> What to produce: Taking the listing below, restate word for word each line from the line with "Task: Click the valve" to the line with "The width and height of the screenshot is (790, 383).", ends included, and stop there.

════════════════

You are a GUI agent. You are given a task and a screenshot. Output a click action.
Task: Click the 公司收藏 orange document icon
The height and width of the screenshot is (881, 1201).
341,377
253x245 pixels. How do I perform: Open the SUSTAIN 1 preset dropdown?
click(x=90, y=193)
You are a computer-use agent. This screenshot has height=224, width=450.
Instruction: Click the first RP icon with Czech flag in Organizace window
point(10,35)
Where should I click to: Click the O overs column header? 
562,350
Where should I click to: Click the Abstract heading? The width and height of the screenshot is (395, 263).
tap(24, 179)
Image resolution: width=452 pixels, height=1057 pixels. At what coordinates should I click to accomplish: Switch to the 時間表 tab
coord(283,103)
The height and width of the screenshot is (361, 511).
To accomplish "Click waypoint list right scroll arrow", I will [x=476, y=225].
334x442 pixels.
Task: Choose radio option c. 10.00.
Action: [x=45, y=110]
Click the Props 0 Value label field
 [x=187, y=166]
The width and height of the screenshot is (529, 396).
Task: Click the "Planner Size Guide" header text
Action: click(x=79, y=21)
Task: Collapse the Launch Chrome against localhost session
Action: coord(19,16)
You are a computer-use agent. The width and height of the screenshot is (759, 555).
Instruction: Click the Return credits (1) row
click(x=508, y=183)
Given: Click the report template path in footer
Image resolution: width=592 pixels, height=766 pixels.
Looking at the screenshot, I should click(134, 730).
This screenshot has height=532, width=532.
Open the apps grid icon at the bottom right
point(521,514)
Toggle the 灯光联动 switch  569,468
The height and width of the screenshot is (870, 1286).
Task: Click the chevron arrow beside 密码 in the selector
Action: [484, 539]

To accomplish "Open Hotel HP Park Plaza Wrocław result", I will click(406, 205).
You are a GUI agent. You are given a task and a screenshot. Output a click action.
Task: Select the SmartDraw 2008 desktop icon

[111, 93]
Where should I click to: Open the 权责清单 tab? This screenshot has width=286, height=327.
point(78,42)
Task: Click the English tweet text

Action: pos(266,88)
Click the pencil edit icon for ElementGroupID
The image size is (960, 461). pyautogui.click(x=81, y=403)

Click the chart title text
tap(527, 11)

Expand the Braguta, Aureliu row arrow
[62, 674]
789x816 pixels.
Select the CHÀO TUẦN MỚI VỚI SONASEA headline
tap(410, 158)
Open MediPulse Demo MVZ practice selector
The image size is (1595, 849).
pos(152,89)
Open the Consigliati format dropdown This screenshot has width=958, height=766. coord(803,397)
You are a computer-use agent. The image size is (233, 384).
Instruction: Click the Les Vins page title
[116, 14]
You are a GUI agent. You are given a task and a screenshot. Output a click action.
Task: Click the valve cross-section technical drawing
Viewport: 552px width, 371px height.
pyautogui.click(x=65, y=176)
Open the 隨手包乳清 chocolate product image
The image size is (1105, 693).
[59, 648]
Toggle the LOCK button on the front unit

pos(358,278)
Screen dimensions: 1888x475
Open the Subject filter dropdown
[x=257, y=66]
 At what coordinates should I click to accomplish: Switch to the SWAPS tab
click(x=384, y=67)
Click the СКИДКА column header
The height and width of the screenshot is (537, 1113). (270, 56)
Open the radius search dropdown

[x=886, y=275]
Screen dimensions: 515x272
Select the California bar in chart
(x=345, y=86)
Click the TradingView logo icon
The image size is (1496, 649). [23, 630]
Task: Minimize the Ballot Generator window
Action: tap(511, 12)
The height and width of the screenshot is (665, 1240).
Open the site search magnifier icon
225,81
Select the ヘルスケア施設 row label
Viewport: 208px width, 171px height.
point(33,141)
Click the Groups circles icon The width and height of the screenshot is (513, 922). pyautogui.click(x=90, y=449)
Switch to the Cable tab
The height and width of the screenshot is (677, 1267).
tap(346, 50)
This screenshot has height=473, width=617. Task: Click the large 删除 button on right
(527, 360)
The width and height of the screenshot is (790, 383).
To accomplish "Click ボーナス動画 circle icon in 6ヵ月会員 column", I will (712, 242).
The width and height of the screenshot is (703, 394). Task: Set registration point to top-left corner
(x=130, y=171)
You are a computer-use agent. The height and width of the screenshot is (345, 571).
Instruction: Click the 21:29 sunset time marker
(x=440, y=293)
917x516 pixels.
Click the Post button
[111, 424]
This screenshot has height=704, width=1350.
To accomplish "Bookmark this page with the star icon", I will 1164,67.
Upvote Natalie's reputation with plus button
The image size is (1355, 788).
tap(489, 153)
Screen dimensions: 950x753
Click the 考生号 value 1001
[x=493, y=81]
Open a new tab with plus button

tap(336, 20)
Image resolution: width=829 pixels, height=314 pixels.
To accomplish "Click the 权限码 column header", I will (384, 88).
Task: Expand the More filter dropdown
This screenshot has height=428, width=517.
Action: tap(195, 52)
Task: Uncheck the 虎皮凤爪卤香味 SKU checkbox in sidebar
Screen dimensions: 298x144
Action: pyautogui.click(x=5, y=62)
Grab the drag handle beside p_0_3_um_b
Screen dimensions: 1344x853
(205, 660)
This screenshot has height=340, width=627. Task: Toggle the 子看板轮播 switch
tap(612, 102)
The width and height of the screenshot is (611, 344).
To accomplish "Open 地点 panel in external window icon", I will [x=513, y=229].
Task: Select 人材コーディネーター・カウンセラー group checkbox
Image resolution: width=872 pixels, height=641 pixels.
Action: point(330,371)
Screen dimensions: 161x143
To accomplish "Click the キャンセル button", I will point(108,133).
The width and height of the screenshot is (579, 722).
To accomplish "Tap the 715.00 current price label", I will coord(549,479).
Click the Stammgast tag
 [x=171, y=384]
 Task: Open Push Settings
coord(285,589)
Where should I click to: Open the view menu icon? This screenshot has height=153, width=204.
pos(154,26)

════════════════

> Answer area:
Task: Click the valve cross-section technical drawing
Viewport: 552px width, 371px height.
pyautogui.click(x=65, y=176)
Open the 隨手包乳清 chocolate product image
The image size is (1105, 693).
[59, 648]
Toggle the LOCK button on the front unit

pos(358,278)
Screen dimensions: 1888x475
Open the Subject filter dropdown
[x=257, y=66]
 At what coordinates should I click to accomplish: Switch to the SWAPS tab
click(x=384, y=67)
Click the СКИДКА column header
The height and width of the screenshot is (537, 1113). (270, 56)
Open the radius search dropdown

[x=886, y=275]
Screen dimensions: 515x272
Select the California bar in chart
(x=345, y=86)
Click the TradingView logo icon
The image size is (1496, 649). [23, 630]
Task: Minimize the Ballot Generator window
Action: tap(511, 12)
The height and width of the screenshot is (665, 1240).
Open the site search magnifier icon
225,81
Select the ヘルスケア施設 row label
Viewport: 208px width, 171px height.
point(33,141)
Click the Groups circles icon The width and height of the screenshot is (513, 922). pyautogui.click(x=90, y=449)
Switch to the Cable tab
The height and width of the screenshot is (677, 1267).
tap(346, 50)
This screenshot has height=473, width=617. Task: Click the large 删除 button on right
(527, 360)
The width and height of the screenshot is (790, 383).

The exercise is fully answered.